I consider it part of my job to wonder about the things I see and ask why. Obviously it’s easier to do that when you’re new to the town because you don’t know all the history and you still notice things that long-timers have long since let blend into the background. That blending function is part of how our grey mass is hardwired so I realize that now is the time to be out looking, noticing, and asking before I too have become numb to the monotony of the day to day and the sights and sound that go with it. With that in mind I noticed that the intersection of Water Street (SR 43) and the Haymaker Parkway (SR 59) had a striped crosswalk at 3 out of the 4 legs — yet I frequently saw people trying to cross unprotected on the unmarked leg (from NAPA Auto Parts side to Walgreens). That led to my question of why? And in case you’ve ever wondered too, here’s the response from our Engineering Division.
We investigated the lack of a pedestrian cross walk on the west leg of the SR 43/SR 59 intersection.
Currently, the existing signalized intersection can not be upgraded easily to add a cross walk in that location. Specifically because of the lack of pedestrian signal heads, wiring and controller equipment required to make that happen. However, as part of the SR 59 Signalization upgrade we will be adding pedestrian crossings at all legs of the intersection. This project is scheduled for construction to begin in fall of 2009.
I can’t say why the signal was originally designed in this manner, however I can point out one negative ramification for adding a cross walk on the west leg.
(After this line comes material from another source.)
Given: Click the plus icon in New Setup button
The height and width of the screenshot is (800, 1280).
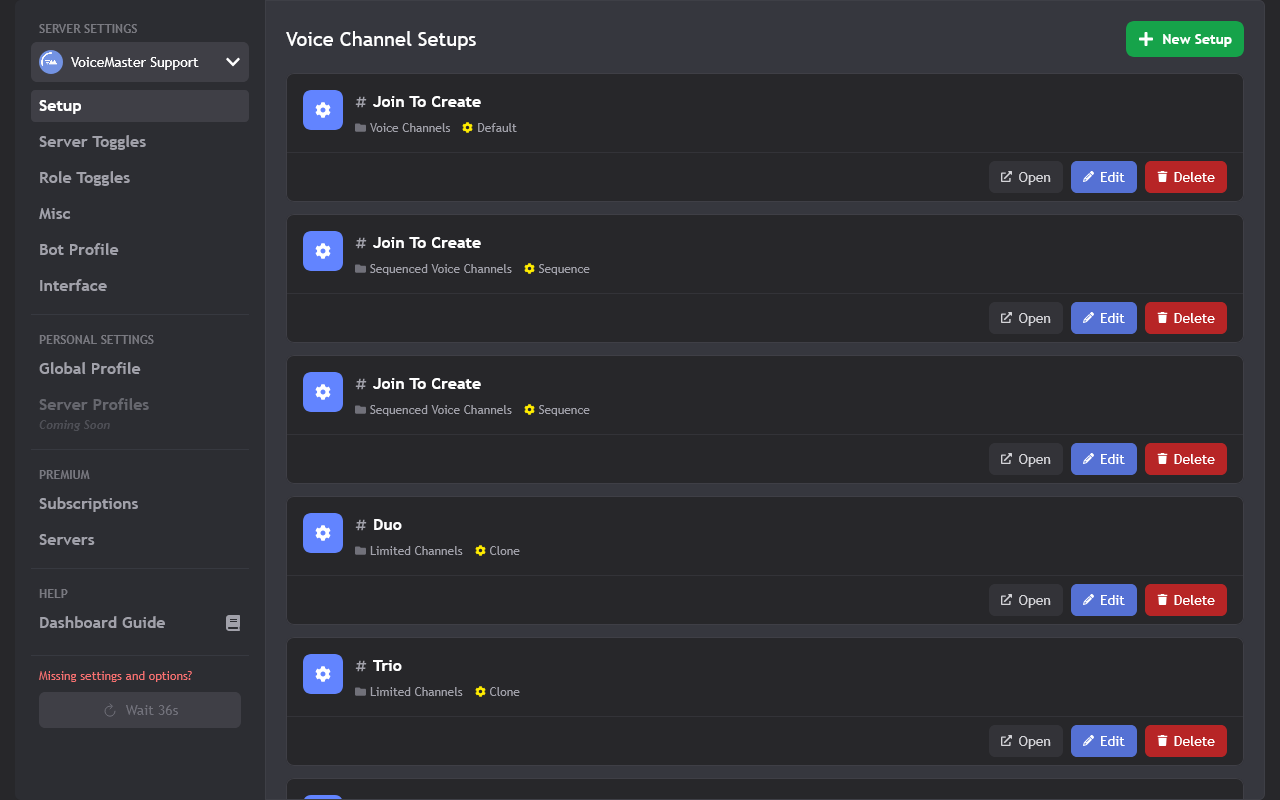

It has to do with the uniqueness of the intersection and the phasing required. The signal has the following general phases:
– Phase 1 – EB/WB movements permitted; NB & SB stopped
– Phase 2 – NB movement permitted (including protected left turn); EB, WB & SB stopped
– Phase 3 – SB Movement permitted (including protected left turn); EB, WB & NB stopped
This intersection has an extra phase because the major movement NB on SR 43 is to turn left onto SR 59 (ie dual left turn lanes). Therefore, the pedestrians crossing on the west side of the intersection would only be able to cross during Phase 3. Phase 3 is a very short phase (time wise). This is due to the minimal amount of southbound (SB) traffic from N. Water Street. Add to the fact that the west leg of the intersection is the widest leg (6 lanes) and would take the most time to cross (appx. 20 sec). Therefore if the phasing allows a pedestrian to cross the west leg, traffic in the intersection will be stopped longer than necessary to allow a pedestrian to cross. This would cause increase in delays (decreasing efficiency) at the signal. We plan on mitigating this with the new signal by only using the longer pedestrian crossing phase when a pedestrian calls for the movement (ie pushes the button).
We can discuss this the next time we meet if you have any questions.
Please forgive all the technical jargon but that’s what you get when you ask an engineer why. Basically, Jim is saying that the limitations of our current technology prevents us from optimizing the traffic flow enough to be able to add in time for pedestrians to cross. That being said however we’re going to keep looking at this and in the worst case scenario we may have to wait until next year when signal techonology for the 59 corridor should be upgraded.
This is a good example of where we’re working to leverage technology to be able to advance our community goals which includes being a pedestrian friendly city.